GIVEN DATA:
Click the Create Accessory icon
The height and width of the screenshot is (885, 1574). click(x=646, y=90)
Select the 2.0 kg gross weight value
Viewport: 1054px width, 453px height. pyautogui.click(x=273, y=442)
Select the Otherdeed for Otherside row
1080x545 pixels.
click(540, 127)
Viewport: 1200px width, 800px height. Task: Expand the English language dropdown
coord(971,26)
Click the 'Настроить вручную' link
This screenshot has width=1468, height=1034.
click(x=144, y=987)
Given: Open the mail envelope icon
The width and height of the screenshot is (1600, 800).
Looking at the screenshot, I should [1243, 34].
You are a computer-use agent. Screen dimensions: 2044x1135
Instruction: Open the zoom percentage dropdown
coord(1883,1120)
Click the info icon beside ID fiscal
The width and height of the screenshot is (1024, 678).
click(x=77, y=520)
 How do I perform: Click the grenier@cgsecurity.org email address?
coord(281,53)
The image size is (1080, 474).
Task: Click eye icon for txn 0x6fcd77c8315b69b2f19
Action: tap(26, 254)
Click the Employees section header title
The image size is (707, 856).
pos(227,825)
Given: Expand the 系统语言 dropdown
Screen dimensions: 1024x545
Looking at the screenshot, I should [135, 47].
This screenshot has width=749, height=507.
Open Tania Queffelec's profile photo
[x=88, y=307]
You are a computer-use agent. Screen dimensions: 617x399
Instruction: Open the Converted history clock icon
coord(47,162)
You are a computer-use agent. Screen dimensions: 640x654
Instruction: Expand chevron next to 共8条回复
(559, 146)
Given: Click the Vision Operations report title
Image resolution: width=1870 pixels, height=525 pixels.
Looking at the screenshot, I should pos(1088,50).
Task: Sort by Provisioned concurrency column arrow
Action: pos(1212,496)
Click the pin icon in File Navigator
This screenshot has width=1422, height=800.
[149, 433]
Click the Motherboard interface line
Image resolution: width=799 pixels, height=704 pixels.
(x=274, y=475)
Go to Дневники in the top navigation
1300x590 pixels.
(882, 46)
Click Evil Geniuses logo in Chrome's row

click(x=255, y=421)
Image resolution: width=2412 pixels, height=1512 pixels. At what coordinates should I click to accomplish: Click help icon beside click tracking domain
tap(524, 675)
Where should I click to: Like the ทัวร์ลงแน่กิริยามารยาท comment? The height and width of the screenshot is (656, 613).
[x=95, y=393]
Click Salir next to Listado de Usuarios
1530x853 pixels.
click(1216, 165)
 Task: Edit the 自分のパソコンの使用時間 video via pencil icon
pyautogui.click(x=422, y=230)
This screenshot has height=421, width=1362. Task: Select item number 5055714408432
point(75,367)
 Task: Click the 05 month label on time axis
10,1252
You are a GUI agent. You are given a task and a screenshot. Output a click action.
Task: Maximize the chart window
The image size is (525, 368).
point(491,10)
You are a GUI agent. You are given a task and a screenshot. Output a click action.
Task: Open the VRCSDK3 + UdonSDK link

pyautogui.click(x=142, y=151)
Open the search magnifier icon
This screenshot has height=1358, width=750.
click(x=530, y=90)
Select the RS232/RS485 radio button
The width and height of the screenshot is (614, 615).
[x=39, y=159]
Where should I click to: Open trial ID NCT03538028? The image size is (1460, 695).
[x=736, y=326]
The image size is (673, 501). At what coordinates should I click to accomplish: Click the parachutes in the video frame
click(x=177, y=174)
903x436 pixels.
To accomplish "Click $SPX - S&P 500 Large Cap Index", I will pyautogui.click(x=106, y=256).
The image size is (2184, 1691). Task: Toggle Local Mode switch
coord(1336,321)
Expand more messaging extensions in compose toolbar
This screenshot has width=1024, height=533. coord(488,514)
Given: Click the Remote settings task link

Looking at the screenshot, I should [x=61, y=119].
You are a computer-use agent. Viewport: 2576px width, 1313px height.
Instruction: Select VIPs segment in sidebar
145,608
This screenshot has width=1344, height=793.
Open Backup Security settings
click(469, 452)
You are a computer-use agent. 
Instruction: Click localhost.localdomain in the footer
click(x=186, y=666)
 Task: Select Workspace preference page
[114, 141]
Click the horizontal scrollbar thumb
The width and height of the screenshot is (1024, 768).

AIM: Show each line in the items above that contains the word "size".

EXPECTED OUTPUT:
The image size is (1080, 474).
The image size is (707, 856).
The image size is (525, 368).
Where should I click to: Open trial ID NCT03538028? The image size is (1460, 695).
The image size is (673, 501). At what coordinates should I click to accomplish: Click the parachutes in the video frame
The image size is (2184, 1691). Task: Toggle Local Mode switch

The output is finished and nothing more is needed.